BOOK REVIEW | A Very Large Expanse of Sea by Tahereh Mafi

TITLE: A Very Large Expanse of Sea
AUTHOR: Tahereh Mafi
PAGE COUNT: 310 pages
PUBLISHER: HarperTeen
PUBLICATION DATE: 16 October 2018
GENRE: Young Adult, Contemporary & Romance

SYNOPSIS: It’s 2002, a year after 9/11. It’s an extremely turbulent time politically, but especially so for someone like Shirin, a sixteen-year-old Muslim girl who’s tired of being stereotyped.

Shirin is never surprised by how horrible people can be. She’s tired of the rude stares, the degrading comments – even the physical violence – she endures as a result of her race, her religion, and the hijab she wears every day. So she’s built up protective walls and refuses to let anyone close enough to hurt her. Instead, she drowns her frustrations in music and spends her afternoons break-dancing with her brother.

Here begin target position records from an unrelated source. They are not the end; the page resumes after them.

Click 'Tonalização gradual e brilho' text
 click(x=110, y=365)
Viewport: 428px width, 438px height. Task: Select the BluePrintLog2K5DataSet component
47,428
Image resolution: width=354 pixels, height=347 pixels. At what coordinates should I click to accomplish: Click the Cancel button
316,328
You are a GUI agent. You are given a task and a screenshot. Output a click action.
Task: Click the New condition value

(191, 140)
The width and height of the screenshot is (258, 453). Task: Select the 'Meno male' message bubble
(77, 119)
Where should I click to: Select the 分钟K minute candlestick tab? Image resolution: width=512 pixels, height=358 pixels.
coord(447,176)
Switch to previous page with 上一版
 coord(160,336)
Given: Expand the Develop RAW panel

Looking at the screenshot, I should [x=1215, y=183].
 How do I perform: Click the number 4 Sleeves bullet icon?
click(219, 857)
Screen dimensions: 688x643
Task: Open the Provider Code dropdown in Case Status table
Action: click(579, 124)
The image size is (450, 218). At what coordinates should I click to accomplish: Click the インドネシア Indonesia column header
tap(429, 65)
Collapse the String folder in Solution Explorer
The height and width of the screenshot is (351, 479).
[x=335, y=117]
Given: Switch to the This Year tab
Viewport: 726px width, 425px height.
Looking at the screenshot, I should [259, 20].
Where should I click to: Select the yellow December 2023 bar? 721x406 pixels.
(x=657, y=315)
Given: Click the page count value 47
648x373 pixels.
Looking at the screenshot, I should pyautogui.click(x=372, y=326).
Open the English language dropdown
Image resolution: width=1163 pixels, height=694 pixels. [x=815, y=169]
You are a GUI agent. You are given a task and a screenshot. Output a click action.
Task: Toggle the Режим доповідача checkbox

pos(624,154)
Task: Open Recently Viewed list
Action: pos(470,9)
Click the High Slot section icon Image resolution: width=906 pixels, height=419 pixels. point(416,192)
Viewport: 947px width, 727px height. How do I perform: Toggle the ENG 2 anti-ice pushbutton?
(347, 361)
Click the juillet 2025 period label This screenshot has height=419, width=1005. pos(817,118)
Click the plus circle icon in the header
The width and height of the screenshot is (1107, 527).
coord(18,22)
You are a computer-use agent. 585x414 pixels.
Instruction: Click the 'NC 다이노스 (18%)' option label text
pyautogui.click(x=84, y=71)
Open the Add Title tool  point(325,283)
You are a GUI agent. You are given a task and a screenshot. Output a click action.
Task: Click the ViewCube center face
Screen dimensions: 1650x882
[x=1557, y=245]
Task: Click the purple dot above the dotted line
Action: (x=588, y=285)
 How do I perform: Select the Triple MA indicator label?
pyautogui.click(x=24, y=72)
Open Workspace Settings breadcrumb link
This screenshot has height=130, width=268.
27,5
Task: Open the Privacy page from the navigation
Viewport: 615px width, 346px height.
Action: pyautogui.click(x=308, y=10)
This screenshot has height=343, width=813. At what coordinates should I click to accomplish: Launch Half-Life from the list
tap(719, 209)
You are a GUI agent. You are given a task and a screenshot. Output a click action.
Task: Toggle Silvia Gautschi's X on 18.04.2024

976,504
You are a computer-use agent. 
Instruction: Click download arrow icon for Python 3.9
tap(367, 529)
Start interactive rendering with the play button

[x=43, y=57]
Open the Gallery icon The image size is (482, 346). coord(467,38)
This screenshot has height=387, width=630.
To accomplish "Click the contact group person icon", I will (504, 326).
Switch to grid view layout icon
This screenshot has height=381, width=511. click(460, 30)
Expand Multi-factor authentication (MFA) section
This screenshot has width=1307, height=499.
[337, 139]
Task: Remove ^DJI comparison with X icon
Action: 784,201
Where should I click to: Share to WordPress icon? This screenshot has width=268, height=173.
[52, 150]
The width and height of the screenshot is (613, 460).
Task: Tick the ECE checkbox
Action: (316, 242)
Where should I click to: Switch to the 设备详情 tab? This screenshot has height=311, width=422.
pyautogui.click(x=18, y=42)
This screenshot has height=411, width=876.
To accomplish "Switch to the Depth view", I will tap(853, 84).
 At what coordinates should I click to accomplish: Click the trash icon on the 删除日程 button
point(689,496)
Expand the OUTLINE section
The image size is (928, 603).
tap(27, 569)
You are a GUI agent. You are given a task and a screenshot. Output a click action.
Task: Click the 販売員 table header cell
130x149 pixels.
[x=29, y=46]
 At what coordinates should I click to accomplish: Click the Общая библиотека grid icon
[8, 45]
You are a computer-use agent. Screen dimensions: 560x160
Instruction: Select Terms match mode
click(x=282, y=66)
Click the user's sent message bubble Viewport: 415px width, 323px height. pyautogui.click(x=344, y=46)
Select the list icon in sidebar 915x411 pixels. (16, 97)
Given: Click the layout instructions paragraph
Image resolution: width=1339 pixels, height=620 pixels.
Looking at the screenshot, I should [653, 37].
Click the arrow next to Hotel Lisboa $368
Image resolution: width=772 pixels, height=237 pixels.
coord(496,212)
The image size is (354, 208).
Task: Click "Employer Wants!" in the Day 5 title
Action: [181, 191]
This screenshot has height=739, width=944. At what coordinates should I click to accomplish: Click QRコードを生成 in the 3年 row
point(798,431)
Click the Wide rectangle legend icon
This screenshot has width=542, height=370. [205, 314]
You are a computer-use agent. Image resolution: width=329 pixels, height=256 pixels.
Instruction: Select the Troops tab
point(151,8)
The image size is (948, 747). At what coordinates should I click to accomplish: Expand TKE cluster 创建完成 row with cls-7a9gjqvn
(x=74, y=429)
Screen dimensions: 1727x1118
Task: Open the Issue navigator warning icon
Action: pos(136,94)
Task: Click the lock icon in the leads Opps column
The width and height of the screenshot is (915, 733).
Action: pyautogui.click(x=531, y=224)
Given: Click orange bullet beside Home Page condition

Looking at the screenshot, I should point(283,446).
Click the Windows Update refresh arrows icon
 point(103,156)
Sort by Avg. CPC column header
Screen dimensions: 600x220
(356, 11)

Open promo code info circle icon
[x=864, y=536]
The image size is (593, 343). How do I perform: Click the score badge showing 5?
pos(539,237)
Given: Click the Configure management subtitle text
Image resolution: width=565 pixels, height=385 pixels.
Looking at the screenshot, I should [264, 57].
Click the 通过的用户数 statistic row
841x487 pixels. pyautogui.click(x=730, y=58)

But then she meets Ocean James. He’s the first person in forever who really seems to want to get to know Shirin. It terrifies her – they seem to come from two irreconcilable worlds – and Shirin has had her guard up for so long that she’s not sure she’ll ever be able to let it down.


Rating: 5 out of 5.

A Very Large Expanse of Sea was the kind of book I did not know I needed this much. I am finding it hard to express how I feel. It is, without a doubt, one of the best and most impacting contemporary books I have ever read.

This novel had my attention the entire time and it was one of those books you enjoy reading and learning from so much, that you just cannot put it down.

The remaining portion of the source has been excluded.